12.General Restrictions.

a.Each Common Share granted pursuant to the Plan shall be subject to the requirement that if, in the opinion of the Board or Committee, the listing, registration, or qualification of any Common Shares related thereto upon any securities exchange or under any state or federal law, the consent or approval of any regulatory body, or an agreement by the recipient with respect to the disposition of any such units, is necessary or desirable as a condition of the issuance or sale of such shares, such Common Share shall not be granted without restriction and/or such Common Shares shall not be sold unless and until such


listing, registration, qualification, consent, approval, or agreement is effected or obtained in form satisfactory to the Board or Committee.

b.The Trust may restrict the transfer of the Common Shares purchased or received and affix a legend to the certificate representing such shares, stating that such shares may not be transferred without an opinion of counsel satisfactory to the Trust that the proposed transfer may lawfully be made without registration under the federal Securities Act of 1933 and registration, notice or approval under any applicable state securities laws, or such applicable registration(s), notice(s) and approval(s).

13.Successors and Assigns. This Plan will be binding upon and inure to the benefit of the successors and permitted assigns of the Trust and the Trustees.
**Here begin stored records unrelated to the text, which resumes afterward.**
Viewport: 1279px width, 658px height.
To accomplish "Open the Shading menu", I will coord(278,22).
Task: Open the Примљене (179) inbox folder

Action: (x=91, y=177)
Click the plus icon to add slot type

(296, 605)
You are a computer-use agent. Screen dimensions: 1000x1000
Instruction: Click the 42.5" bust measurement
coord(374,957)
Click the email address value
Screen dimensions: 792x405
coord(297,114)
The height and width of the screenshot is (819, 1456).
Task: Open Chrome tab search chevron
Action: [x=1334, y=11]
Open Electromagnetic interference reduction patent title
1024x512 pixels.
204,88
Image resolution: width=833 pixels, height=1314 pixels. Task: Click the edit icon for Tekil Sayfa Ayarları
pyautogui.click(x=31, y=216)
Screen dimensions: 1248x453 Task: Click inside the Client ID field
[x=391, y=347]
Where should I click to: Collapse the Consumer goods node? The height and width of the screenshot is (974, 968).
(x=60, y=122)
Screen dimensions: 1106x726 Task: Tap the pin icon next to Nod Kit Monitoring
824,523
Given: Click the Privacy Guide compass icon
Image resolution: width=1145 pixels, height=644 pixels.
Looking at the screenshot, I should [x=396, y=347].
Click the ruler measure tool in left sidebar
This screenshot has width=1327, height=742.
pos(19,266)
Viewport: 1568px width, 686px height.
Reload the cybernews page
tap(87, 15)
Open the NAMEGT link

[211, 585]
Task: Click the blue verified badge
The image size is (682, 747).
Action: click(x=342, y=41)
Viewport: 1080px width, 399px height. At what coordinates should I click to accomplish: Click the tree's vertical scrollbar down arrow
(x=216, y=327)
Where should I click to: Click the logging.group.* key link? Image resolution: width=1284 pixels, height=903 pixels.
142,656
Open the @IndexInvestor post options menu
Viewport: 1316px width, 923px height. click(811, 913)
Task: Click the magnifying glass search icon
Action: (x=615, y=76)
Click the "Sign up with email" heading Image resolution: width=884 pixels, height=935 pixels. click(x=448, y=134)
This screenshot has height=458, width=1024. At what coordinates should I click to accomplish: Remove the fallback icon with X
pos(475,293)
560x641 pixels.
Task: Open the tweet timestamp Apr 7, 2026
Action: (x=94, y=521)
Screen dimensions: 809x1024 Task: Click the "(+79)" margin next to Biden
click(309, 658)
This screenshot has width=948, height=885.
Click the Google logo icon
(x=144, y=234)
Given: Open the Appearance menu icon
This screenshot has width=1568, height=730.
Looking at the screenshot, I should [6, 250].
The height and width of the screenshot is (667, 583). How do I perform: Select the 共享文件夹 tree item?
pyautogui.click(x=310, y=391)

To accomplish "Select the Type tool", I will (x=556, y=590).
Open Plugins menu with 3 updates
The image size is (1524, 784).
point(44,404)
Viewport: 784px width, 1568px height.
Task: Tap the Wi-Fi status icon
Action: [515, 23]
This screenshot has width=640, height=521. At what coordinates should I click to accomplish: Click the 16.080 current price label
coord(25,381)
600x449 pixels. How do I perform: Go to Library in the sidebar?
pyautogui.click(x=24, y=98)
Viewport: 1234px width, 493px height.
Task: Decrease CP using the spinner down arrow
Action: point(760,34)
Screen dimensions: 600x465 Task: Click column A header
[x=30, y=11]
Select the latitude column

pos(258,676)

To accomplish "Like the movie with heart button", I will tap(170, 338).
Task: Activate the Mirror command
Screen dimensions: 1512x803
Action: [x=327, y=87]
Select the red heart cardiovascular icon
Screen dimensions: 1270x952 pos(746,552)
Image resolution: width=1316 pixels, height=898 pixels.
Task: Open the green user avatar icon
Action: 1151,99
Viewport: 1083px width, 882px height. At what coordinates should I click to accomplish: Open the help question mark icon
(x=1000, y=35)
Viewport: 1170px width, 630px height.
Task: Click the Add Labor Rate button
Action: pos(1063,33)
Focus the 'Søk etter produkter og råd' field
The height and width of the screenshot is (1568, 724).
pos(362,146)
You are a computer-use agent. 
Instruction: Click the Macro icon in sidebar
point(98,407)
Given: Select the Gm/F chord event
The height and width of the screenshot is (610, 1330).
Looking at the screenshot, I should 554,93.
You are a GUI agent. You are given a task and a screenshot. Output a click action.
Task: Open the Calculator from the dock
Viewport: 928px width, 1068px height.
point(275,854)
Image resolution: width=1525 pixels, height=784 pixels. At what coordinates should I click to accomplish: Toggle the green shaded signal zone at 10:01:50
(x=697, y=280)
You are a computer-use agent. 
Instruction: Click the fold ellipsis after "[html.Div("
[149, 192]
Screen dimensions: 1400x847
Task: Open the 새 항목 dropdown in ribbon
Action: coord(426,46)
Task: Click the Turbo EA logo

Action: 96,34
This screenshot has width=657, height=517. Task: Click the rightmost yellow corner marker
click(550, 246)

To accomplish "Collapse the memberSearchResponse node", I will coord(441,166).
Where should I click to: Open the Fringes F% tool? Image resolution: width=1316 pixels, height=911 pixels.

14.North Dakota Law. The validity, construction, interpretation, administration and effect of the Plan, any rules, regulations and actions relating to the Plan, and the agreements evidencing Common Shares granted under the Plan, will be governed by and construed exclusively in accordance with the laws of the State of North Dakota.

I hereby certify that this Seconded Amended and Restated Plan was adopted by the Board of Trustees of the Trust effective March 25, 2021.

STERLING REAL ESTATE TRUST

By:​ ​​ ​ Name: Joel S. Thomsen​ ​ Its: President​ ​


STERLING REAL ESTATE TRUST INDEPENDENT TRUSTEE SCHEDULE OF COMPENSATION

The following schedule shall be in effect for Independent Trustee compensation:

Board Chairman – Board Meeting

105 Common Shares per meeting**

Trustee* – Board Meeting

75 Common Shares per meeting**

Committee Chair – Committee Meeting

30 Common Shares per meeting**

Trustee* – Committee Meeting

30 Common Shares per meeting**

*Compensation shall only be paid to Independent Trustees.

** Common Shares earned in accordance with the Schedule of Compensation shall be calculated on an annual basis. Common Shares earned for each Independent Trustees’ prior year of service shall be issued on or about July 15, as determined by the Board of Trustees or the Committee.